Waruno Mahdi doesn't know where to start telling stories, he has so much to tell.
The 78-year-old Indonesian's life alone is worthy of a movie, but his decades of linguistic work are currently being honoured in his home country with a two-volume special edition of the "Journal of the Humanities of Indonesia". If you listen closely to him - smiling mischievously and gesticulating wildly - you realise how much his linguistic and cultural studies are connected to his eventful life.
 

Already as a child, the diplomat's son lived outside Indonesia, his father worked in Beijing and Moscow. While studying chemistry in Moscow, Waruno Mahdi's Indonesian passport was cancelled in 1965 for political reasons and he could not return to his homeland. But he did not fit into the political system in the Soviet Union either and lived, isolated from other compatriots, in Voronezh in central Russia. In 1977, he managed to escape to West Berlin in a spectacular way by exploiting a loophole in the passport control at the Berlin Zoo railway station. A year later, Waruno Mahdi was offered a job as a technician at the Fritz Haber Institute - he was able to convince the interviewers with his special knowledge of the treatment of air-sensitive compounds, which he had acquired in Russia. He then worked here for over 30 years, and even after his retirement in 2009, he continues to work as a part-time assistant in "his" department, Physical Chemistry, and still helps today with website design and in the image archive. Incidentally, in 2000, at the age of 57, he received German citizenship.

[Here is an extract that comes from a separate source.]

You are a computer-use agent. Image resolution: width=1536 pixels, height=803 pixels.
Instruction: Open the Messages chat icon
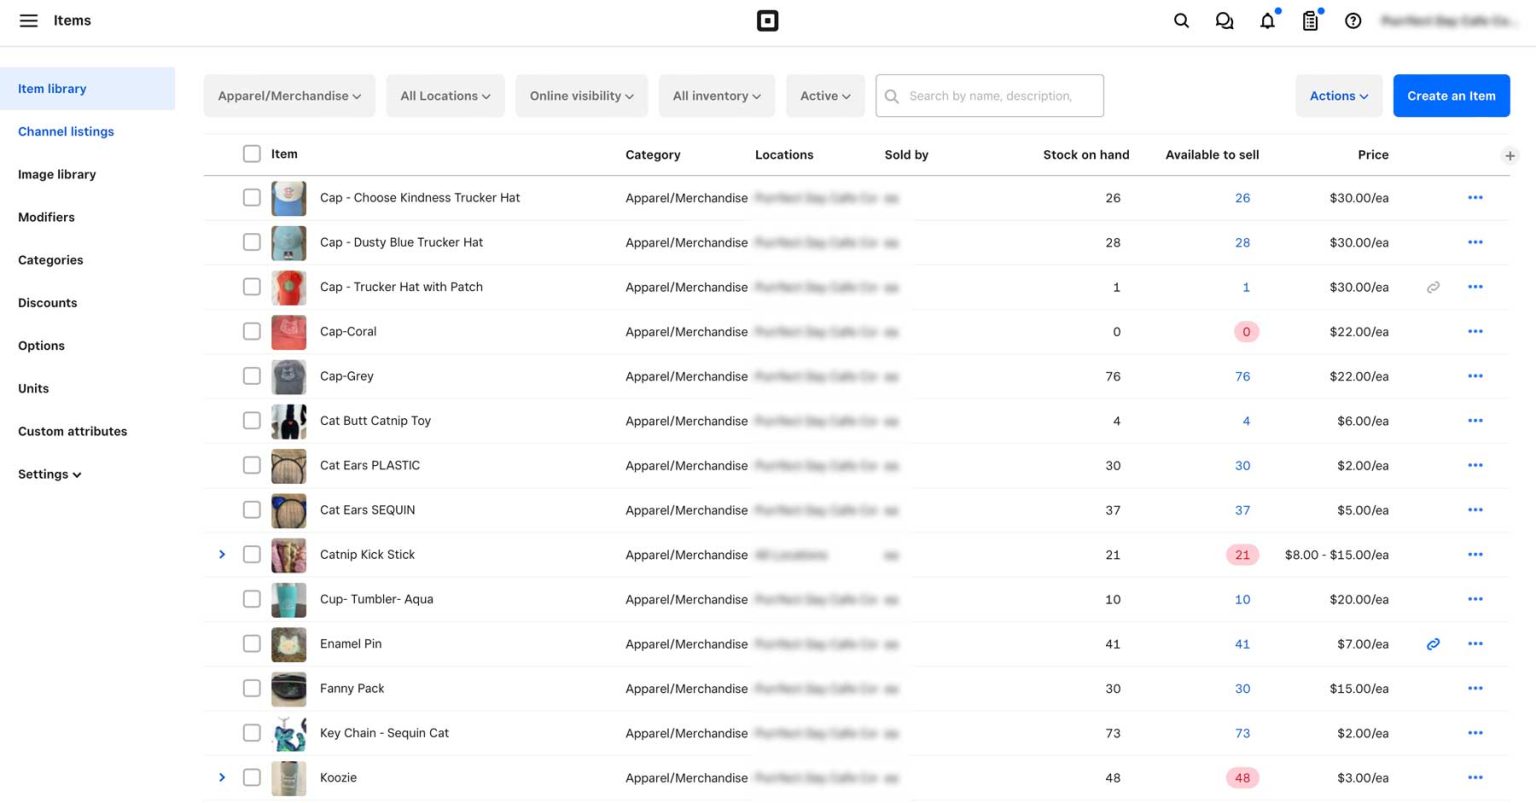coord(1224,20)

Living outside Indonesia made Waruno Mahdi sensitive to the language and culture of his home country. Already during his time in the Soviet Union, he found numerous peculiarities in a Malagasy-Russian dictionary, which he analysed in elaborate detail. This was followed by numerous lectures, essays and books on the developments of the Southeast Asian language area, for example at the Dutch University of Leiden. He investigated linguistic peculiarities of the Malay language and compared it with related languages such as Malagasy or Polynesian. From this, he drew conclusions about migration movements of the individual ethnic groups and their social and cultural developments. He also analysed the encounters with European linguistic cultures in detail, for example, how the Indonesian words "amok", "junk", "cockatoo", "orangutan" and "rattan" found their way into the German language.

Waruno Mahdi had to give up a doctoral thesis in linguistics for health reasons, so a classical scientific career was denied him. Nevertheless, he stood by numerous young anthropologists and linguists with valuable hints and advice. FHI Director Prof. Dr. Gerhard Ertl also recognised the originality of his colleague's linguistic studies and gave him the necessary freedom to do so.